Monday he wants to go with me to my Doctors appointment. He said he will support me. Thats the day I find out exactly how they do plan to treat me, shots or whatever. I told him I at least want him to see the CD before he goes with me to help him better understand MS and to help me determine how we are going to treat it.
You are all SO AWESOME and strong and I respect all of you. Thanks again for your continued support and I hope one day to gove back and support ANY of you when you need it has you all have with me. Hugs~Katie
I am glad you got some good info that you have been able to use. On that doctor visit day, can you possibly make some time for you and your husband? Try to schedule some nice time for the both of you like perhaps lunch or a scenic walk or drive. Allow some down time where you can talk about anything.......not just about MS. That might be a bit of a stressful day for both of you and it might be nice if you had a way to take some of the focus off "treatment and MS".
My husband goes with me to all my appointments. We have to drive almost two hours for mine. We make a day of it which is easy to do in Los Angeles. We have lunch and go shopping or to a museum. We go for a drive in the Hollywood Hills. We make sure that we have some fun on a day that can be stressfull. I always look forward to my neuro checks for this very reason.
Good luck and let us know how it goes for you.
Thats a great idea. It takes us a little over 2hours to get to the Cleveland Clinic so yes, I will bring it up to him. He just left to go pick up some food for the grill tonight. I have had yet another bad day.......so tired! Left side spasm trouble in legs, just feel 'whipped'. I have been on the Amandatine for the fatigue and it seems like some days are worse than others, so not sure how well its working, but I plan to ask the Doctor about it Monday. I was so tired this afternoon I had to lay down for awhile and I still feel beat. UGH! Feel like I can't even think straight.
I'll be sure to let him know, although I have been hearing fatigue is something just about everyone with MS has. I will also post again when I get back from the Doctor to let you know what the Doctor tells me Monday reguarding treatment.
Again, thank you for your continued support and advise to help me get through this. Hugs to you Gretchen~Katie
Thank you D'Awesome and flutterbug. Yeah, I think my hubby is just worried. Yesterday he did watch the CD I have about MS from the MS Society and although he still seems indifferent, he wants to be with me this morning when I go to my appointment. We leave pretty soon and I will post later today to let you all know how I made out.
I guess when I think about it, my hubby has never been one to do well in medical circumstances. I know he loves me. I think not knowing all the answers really bugs us both and not knowing what the next day will bring is frustrating. I am hoping to find out about the treatments today and and hoping the doctor can help my husband understand this diagnosis better. I don't want him fussing over me, just want him to be more supportive as I don't have all the answers either.

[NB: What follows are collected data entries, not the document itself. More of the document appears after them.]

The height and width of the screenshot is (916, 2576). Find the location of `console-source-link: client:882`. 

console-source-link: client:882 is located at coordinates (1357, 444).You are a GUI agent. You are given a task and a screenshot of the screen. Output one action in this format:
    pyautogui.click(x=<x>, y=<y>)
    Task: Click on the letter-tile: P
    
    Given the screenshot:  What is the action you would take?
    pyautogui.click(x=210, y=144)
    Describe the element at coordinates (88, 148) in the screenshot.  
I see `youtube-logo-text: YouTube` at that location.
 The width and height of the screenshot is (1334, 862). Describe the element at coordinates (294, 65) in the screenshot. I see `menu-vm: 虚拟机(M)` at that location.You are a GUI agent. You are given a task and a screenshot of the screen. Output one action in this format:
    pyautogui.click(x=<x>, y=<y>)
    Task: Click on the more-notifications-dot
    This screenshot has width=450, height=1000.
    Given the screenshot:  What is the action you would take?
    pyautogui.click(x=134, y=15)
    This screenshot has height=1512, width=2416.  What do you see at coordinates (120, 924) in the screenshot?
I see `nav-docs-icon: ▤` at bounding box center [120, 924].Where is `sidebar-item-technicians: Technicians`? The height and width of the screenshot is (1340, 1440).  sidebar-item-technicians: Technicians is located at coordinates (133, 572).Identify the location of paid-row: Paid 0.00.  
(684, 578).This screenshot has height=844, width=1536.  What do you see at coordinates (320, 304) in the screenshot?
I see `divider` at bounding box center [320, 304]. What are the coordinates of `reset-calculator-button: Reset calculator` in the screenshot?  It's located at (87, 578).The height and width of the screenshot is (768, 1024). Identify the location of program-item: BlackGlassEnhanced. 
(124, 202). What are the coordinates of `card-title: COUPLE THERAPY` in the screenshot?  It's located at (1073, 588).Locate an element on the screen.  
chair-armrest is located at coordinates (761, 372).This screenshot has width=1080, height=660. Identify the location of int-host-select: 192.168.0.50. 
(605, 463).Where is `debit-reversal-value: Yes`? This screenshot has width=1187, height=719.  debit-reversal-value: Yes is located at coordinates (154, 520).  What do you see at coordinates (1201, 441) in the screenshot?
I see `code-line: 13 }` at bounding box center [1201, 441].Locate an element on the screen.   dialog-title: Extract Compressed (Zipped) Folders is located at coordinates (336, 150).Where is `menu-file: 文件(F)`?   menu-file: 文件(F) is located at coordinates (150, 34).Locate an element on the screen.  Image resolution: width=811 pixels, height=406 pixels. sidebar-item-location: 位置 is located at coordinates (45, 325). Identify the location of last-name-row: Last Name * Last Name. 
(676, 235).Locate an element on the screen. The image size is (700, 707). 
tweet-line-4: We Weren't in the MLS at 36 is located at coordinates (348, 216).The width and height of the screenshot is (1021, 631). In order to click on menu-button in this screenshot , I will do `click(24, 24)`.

That said, I am being optimistic today. It's going to be a good day. Together, we will do what we need to do a day at a time. My daughter in law stopped in yesterday as well and even she seems to be more understanding about it , admitting she realizes theres many faces to MS. She borrowed the CD and wants to see it as well and has offerred support any way she can help me. Shes a wonderful person, like my own daughter to me. SO THINGS ARE LOOKING BRIGHTER!
Hugs to all my friends in the forums~Katie
Now go and tell them both how much you appreciate their support!!! I am so thrilled for you, Katie! This is great. I will be thinking of you and looking for your post. I hope you have a positive appointment and that you come away with the strategies that puts you in the warrior's seat! Fight!!!